Whether there is a need for states to set policy around incentive pay is still a matter of debate. Some scholars and researchers advocate for states to play an integral role. Currently, only a handful of states have experimented with performance pay. Dr. Dan Goldhaber, a research professor of public affairs at the University of Washington's Center on Reinventing Public Education, has studied teacher labor markets and the role that teacher pay structure plays in teacher recruitment and retention. His research suggests that compensation is a key workforce policy that holds promise for education reform aimed at improving student performance. However, he asserts that districts often lack the political will to reallocate high-quality teachers to where they are most needed. “No matter how it's measured,” said Goldhaber in a recent web chat on teacher compensation, “it's the most needy students who tend to end up with the least experienced, least credentialed teachers…the state has a real role to play here because the politics of local districts make it hard to move good teachers from advantaged to disadvantaged schools.”

In 2006, South Carolina received a $34 million TIF grant to start pilot incentive programs in six of the state's poorest districts. State education leaders hope the grant, based on the TAP model, will increase teacher recruitment and retention and will enable districts to reward principals and teachers who increase student learning and achievement. The TIF effort is underway in 43 schools, all located in high-poverty, rural districts where the percentages of students receiving free and reduced-price meals usually exceeds 80 percent. Results from the first year of implementation were quite promising as teachers and administrators in many of the participating schools qualified for performance bonuses. South Carolina’s TIF project director and former teacher Jason Culbertson was optimistic about the first year results and said, “Many of those discussing performance pay do so from a theoretical basis—they have never run or participated in a performance-pay program. I’ve seen instruction improve, teacher turnover decrease, recruitment made easier in our highest-need areas, and most importantly, test scores rise.”  

Future Growth of Performance Pay Plans

Federal policymakers, state officials, and district professionals are looking at educator compensation reform more closely than ever in an effort to use every way possible to attract new teachers and improve troubled schools. A long-standing program in Denver known as the Professional Compensation System for Teachers (ProComp), is a collaboration among the teachers’ union, the district, and city government that has led to a program that includes nine ways for teachers to raise their earnings.  New teacher hires are automatically enrolled in the new program, whereas veteran teachers have the option to stay with the old salary schedule. A pilot study of ProComp has found that students of teachers who enrolled on a trial basis performed better on standardized tests than other students.  Brad Jupp, senior academic policy adviser to the superintendent of Denver Public Schools, and the coordinator of the ProComp transition team, says states need to develop the data-information systems that link teachers to their students’ performance. The program has also been successful on another level—there has been an increase in the number of teachers applying to work in Denver’s most troubled schools.

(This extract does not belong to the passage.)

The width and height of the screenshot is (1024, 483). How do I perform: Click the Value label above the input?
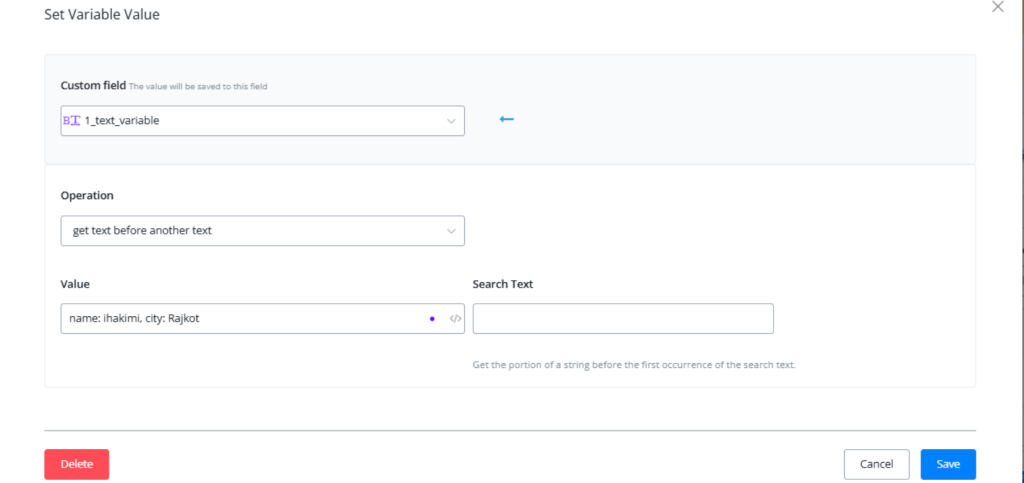76,284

The National Center on Performance Incentives (NCPI) at Vanderbilt University is conducting scientific research on the effects of performance pay on education so that observers can know more about the issue. A recent conference brought together more than 20 scholars from multiple disciplines to debate the merits and weaknesses of performance-related pay. Policymakers are indicating that they believe paying teachers for performance is worth pursuing and implementing. The initiatives are gaining support, while researchers are gathering evidence and insight to inform future policy decisions regarding performance-based compensation systems. 

Key Resources: Top


What's New
From the U.S. Department of Education

U.S. Education Secretary Margaret Spellings delivered remarks on the role of education in social and economic development to an audience of regional leaders, education ministers and CEOs at the Council of the Americas Conference in Washington, D.C. Spellings said that “advancing peace, prosperity, freedom, and social justice begins in the classroom.” (May 7)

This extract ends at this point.